• [Given passage]:

Content starts

3. UK DATA (Figure 2c)
   - Source: UK Home Office
   - File: UK-citizenship-datasets-sep-2025.xlsx
   - Contains naturalisation data by sex and application type

4. SWITZERLAND DATA (Figure 2b)
   - Downloaded automatically via the BFS R package
   - Asset number: 36074743
   - Source: Swiss Federal Statistical Office
   - No manual download required but data can be manually imported into session with file px-x-0103030100_101.px included in the replication package

================================================================================
INSTRUCTIONS FOR USE
================================================================================

STEP 1: Set up your working directory
   - Create a new folder for this replication package
   - Place all files from this package in that folder
   - Set this folder as your working directory in R using:
     setwd("path/to/your/folder")

STEP 2: Install required packages
   - Run the installation command listed in SOFTWARE REQUIREMENTS above
   - This only needs to be done once

STEP 3: Run the replication script
   - Open dataviz_replication.R in RStudio or your preferred R environment
   - Run the entire script, or run sections individually to reproduce specific figures

STEP 4: Review outputs
   The script will generate the following figure files:
   
   - Fig.nat_rates_sex_country_mean.jpeg  (Figure 1)
     Mean citizenship acquisition rates across 33 European countries, 2009-2023
   
   - Fig2a_DE_marriage_share_by_sex.png   (Figure 2a)
     Share of marriage-based naturalisations in Germany by sex
   
   - Fig2b_CH_marriage_share_by_sex.png   (Figure 2b)
     Share of marriage-based naturalisations in Switzerland by sex
   
   - Fig2c_UK_marriage_share_by_sex.png   (Figure 2c)
     Share of marriage-based naturalisations in UK by sex
   
   - Fig2_UK_CH_DE_marriage_share_by_sex.png  (Figure 2 combined)
     Combined plot showing all three countries

================================================================================
EXPECTED RUNTIME
================================================================================

The complete script should run in approximately 2-5 minutes on a standard 
desktop computer, depending on internet connection speed (for automated 
data downloads) and system specifications.

================================================================================
FIGURE DESCRIPTIONS
================================================================================

FIGURE 1: Eurostat naturalisation rates by sex
   - Displays mean citizenship acquisition rates for women and men across 
     33 European countries for the period 2009-2023
   - Data source: Eurostat (migr_acqs)
   - Format: JPEG (20 x 8 inches, 400 dpi)

FIGURE 2: Marriage-based naturalisation shares by sex
   - Three-country comparison (Germany, Switzerland, UK) showing the 
     proportion of naturalisations granted through marriage-based pathways
   - Separate panels for women and men
   - Includes mean share lines for each sex-country combination
   
   Figure 2a (Germany): 
   - Note: German statistics include spousal transfer (§9 StAG) and 
     co-naturalisation by spouses and minor children (§10 Abs.2 StAG)
   
   Figure 2b (Switzerland):
   - Compares "Simplified naturalisation" vs "Ordinary naturalisation"
   
   Figure 2c (UK):
   - Compares "Naturalisation based on marriage" vs 
     "Naturalisation based on residence"

================================================================================
NOTES AND CAVEATS
================================================================================

1. German data requires manual download. If you need to update the German 
   data, follow the detailed instructions in lines 111-129 of the R script.

Content ends

• [Dataset records]:
Content starts

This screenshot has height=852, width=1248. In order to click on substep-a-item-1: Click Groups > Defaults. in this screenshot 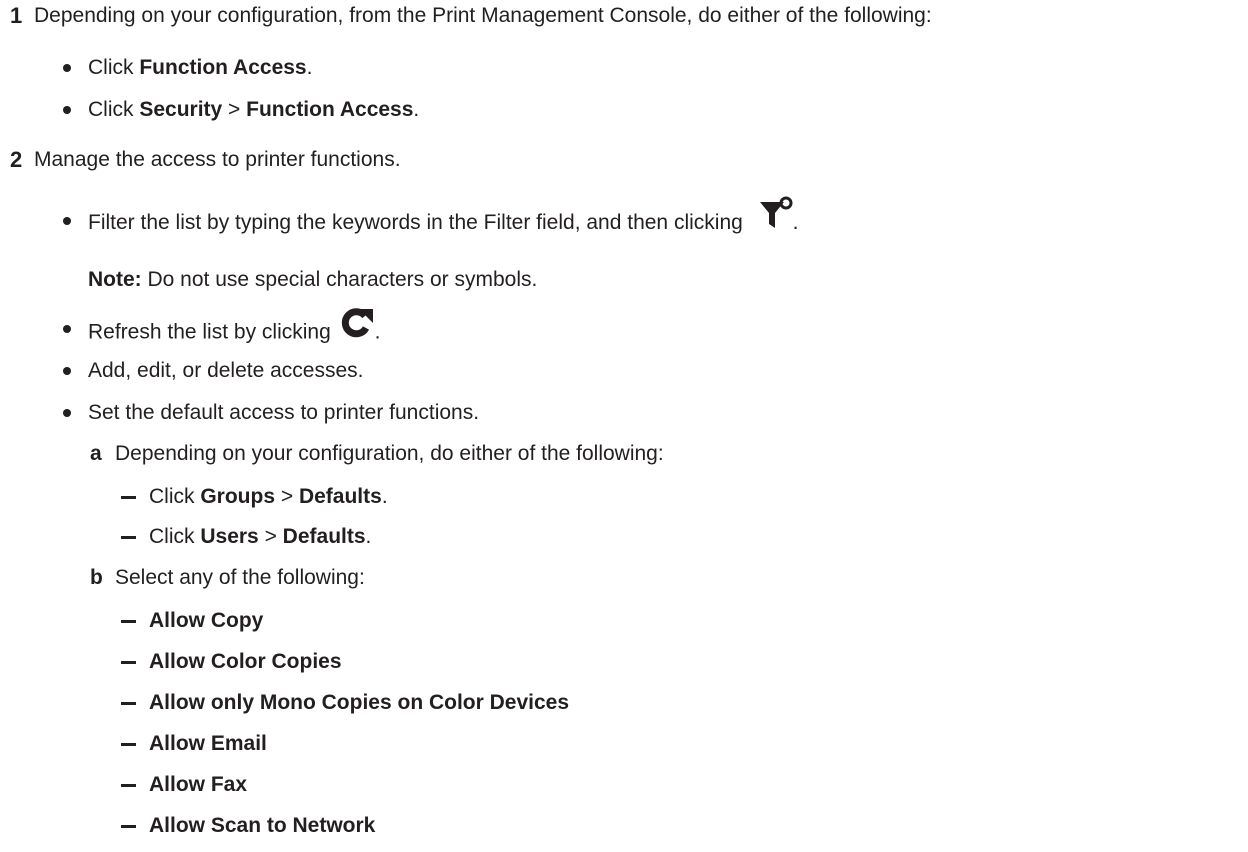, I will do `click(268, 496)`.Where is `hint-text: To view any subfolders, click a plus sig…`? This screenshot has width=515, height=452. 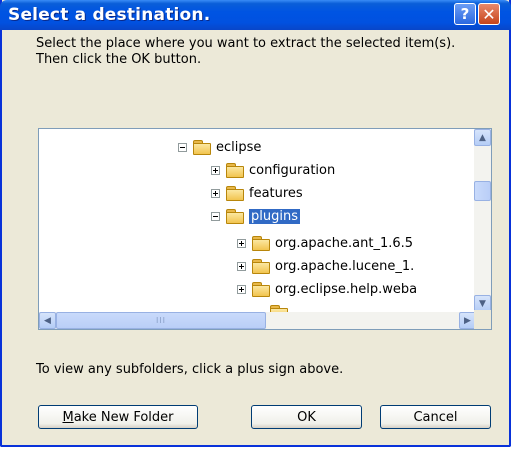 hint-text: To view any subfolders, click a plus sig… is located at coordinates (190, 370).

Content ends
Content starts

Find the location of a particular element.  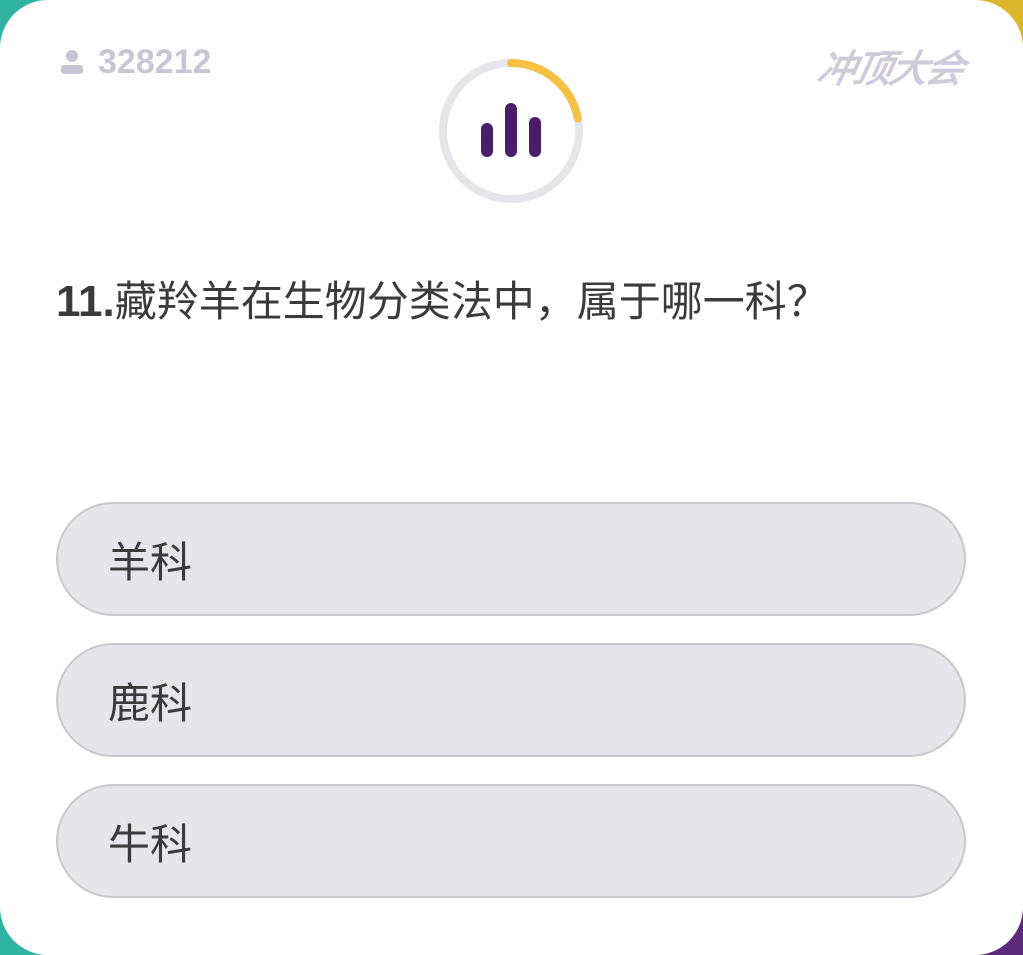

Content ends

• [What you need to do]:
1. Copy out the stretch of the replication package README from "The complete script" through "and system specifications.".
2. Using the replication package README, decide whether each statement holds. Answer yes or no for each, followed by the words from the README that settle it.
(a) The Swiss data has to be downloaded by hand.
(b) The full script takes about 2-5 minutes on a standard desktop computer.
(c) Figure 1 is saved as a PNG file.
3. Pick up the replication package README after its last sentence and keep writing it.

• [Activity answers]:
1.
The complete script should run in approximately 2-5 minutes on a standard 
desktop computer, depending on internet connection speed (for automated 
data downloads) and system specifications.

2.
(a) No: "No manual download required but data can be manually imported into session with file px-x-0103030100_101.px included in the replication package"
(b) Yes: "The complete script should run in approximately 2-5 minutes on a standard desktop computer"
(c) No: "Format: JPEG (20 x 8 inches, 400 dpi)"

3.
2. The script filters for adults (age 18+) in the Switzerland data.

3. Some German data points contain "e" markers (indicating estimated values) 
   which are converted to NA in the cleaning process.

4. UK data is filtered to include only "Female" and "Male" categories, 
   excluding any "Total" or other aggregate categories.

5. Internet connection required for:
   - Downloading Eurostat data (Figure 1)
   - Downloading Swiss data (Figure 2b)

6. The script uses greyscale colour schemes for all plots (grey30 and grey70).

================================================================================
TROUBLESHOOTING
================================================================================

Problem: Package installation errors
Solution: Ensure you have the latest version of R installed. Try installing 
          packages individually if batch installation fails.

Problem: "File not found" errors
Solution: Verify that all data files are in your working directory and that 
          you have set the working directory correctly using setwd().

Problem: Eurostat data download fails
Solution: Check your internet connection. The eurostat package may occasionally 
          experience server issues; try again later if problems persist.

Problem: Swiss data download fails
Solution: Check internet connection and verify that the BFS package is 
          correctly installed and loaded.

Problem: Plots appear with incorrect formatting
Solution: Ensure all required fonts are available on your system. The script 
          uses standard R fonts which should be available on most systems.

================================================================================
CITATION
================================================================================

If you use this replication package, please cite:

Mantha-Hollands, Ashley and Maarten Vink. 2026. "Sex-Disaggregated Citizenship 
Statistics: Data Gaps and Why These Matter." Replication materials for manuscript under review. Harvard Dataverse, https://doi.org/10.7910/DVN/NL0M4Z.

================================================================================
CONTACT INFORMATION
================================================================================

For questions or issues related to this replication package, please contact:

maarten.vink@eui.eu

================================================================================
VERSION HISTORY
================================================================================

Version 1.0 (January 2026)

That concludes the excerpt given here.